» EXERCISE INPUT:
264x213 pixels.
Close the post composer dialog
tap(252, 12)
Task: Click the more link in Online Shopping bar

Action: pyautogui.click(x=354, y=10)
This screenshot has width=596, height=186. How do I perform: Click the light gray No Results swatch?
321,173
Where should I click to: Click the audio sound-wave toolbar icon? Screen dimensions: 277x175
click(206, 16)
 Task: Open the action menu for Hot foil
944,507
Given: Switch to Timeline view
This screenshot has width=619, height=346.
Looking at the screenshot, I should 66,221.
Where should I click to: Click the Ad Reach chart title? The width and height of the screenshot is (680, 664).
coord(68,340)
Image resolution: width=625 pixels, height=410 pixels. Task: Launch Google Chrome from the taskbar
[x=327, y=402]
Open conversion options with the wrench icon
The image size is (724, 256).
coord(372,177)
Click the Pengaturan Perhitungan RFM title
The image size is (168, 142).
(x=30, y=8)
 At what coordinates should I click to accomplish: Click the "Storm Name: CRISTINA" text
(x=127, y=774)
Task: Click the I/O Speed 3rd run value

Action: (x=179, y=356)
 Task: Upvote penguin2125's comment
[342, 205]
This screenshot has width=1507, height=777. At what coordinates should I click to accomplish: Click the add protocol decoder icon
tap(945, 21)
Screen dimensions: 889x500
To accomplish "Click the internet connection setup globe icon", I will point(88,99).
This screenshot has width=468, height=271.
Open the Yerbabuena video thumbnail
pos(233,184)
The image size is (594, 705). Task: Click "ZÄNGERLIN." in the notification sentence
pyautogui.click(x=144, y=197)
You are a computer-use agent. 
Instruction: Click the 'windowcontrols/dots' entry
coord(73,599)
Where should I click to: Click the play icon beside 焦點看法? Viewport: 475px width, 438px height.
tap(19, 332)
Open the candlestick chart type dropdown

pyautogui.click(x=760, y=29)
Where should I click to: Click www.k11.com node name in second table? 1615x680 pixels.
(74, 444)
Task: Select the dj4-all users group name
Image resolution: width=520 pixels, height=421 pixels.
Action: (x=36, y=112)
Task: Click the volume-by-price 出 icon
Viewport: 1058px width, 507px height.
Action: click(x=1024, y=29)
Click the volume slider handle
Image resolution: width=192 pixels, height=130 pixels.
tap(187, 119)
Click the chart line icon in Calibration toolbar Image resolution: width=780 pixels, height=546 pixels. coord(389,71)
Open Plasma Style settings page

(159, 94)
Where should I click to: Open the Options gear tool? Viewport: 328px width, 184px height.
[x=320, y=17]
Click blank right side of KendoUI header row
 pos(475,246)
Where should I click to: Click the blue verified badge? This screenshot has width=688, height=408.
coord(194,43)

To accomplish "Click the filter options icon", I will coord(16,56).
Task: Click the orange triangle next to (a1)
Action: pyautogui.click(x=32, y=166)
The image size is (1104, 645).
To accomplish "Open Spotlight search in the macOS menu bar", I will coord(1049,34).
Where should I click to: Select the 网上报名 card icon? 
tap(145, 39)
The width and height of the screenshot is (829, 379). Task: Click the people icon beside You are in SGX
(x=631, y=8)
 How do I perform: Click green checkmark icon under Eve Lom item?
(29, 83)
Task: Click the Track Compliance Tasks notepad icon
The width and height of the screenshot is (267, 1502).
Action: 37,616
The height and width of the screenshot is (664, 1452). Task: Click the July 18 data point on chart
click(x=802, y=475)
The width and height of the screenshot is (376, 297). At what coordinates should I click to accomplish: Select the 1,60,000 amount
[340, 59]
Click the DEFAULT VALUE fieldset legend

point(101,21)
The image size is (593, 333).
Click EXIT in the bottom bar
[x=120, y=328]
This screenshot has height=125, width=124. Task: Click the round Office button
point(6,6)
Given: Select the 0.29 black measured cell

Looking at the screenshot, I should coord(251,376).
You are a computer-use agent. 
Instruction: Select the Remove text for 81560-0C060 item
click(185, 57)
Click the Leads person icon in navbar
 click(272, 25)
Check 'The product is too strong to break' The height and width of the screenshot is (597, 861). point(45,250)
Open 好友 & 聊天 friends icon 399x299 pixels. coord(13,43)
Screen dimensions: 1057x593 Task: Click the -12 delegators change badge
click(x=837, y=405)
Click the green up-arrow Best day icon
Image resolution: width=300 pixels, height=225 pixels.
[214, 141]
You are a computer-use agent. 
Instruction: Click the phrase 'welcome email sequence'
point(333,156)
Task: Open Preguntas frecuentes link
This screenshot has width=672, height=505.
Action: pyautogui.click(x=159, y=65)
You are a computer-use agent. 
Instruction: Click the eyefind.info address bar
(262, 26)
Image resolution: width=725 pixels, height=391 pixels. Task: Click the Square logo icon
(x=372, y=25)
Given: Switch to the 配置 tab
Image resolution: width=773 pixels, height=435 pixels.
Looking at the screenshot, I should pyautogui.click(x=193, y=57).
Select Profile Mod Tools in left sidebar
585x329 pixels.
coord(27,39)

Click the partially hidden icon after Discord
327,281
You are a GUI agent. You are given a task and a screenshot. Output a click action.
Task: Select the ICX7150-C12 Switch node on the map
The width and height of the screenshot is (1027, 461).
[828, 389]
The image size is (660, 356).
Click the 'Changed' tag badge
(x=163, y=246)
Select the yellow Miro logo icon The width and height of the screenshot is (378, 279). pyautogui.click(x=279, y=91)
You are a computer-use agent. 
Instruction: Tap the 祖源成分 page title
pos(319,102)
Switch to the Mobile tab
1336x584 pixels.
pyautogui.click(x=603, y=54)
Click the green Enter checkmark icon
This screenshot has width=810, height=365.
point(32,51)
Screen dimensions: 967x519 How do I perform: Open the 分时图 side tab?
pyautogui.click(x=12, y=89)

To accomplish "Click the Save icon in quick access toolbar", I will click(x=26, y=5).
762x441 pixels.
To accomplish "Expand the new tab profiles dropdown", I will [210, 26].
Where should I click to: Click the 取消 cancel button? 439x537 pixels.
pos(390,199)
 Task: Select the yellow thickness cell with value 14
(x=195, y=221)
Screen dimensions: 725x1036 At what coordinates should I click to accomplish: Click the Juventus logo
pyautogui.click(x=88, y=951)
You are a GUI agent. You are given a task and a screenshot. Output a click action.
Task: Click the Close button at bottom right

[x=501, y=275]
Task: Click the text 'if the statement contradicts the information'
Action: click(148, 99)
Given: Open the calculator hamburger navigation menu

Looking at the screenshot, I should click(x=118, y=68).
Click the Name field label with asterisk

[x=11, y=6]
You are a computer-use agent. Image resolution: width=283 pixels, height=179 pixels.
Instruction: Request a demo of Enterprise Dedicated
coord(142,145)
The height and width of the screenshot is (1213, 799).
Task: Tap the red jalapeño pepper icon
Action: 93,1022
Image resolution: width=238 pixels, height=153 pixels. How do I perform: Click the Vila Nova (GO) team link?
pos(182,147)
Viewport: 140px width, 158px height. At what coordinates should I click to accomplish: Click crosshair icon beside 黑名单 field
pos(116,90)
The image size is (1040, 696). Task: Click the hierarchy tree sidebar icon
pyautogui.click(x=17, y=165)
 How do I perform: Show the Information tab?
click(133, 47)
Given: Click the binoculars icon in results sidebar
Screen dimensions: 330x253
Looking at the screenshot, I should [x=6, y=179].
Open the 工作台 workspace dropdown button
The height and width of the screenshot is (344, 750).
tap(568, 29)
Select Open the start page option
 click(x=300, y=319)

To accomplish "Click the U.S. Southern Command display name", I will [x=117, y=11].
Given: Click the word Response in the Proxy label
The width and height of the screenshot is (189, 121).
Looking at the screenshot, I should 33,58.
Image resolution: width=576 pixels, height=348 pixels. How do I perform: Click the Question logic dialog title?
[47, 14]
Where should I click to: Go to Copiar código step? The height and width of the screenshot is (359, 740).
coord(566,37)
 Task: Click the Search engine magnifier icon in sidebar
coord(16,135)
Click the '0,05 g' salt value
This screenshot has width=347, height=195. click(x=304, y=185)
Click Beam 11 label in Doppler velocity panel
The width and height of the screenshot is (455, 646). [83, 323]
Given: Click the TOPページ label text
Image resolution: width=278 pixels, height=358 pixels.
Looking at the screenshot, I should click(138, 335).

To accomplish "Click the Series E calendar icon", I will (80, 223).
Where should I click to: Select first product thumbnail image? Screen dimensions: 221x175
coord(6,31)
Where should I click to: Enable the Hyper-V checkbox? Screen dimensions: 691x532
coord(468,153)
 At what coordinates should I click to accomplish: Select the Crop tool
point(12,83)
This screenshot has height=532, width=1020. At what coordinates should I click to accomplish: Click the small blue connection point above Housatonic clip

» PROBLEM TO WORK ON:
Show the lines of the records that contain the word "connection".

» SOLVED EXERCISE:
To accomplish "Click the internet connection setup globe icon", I will point(88,99).
This screenshot has height=532, width=1020. At what coordinates should I click to accomplish: Click the small blue connection point above Housatonic clip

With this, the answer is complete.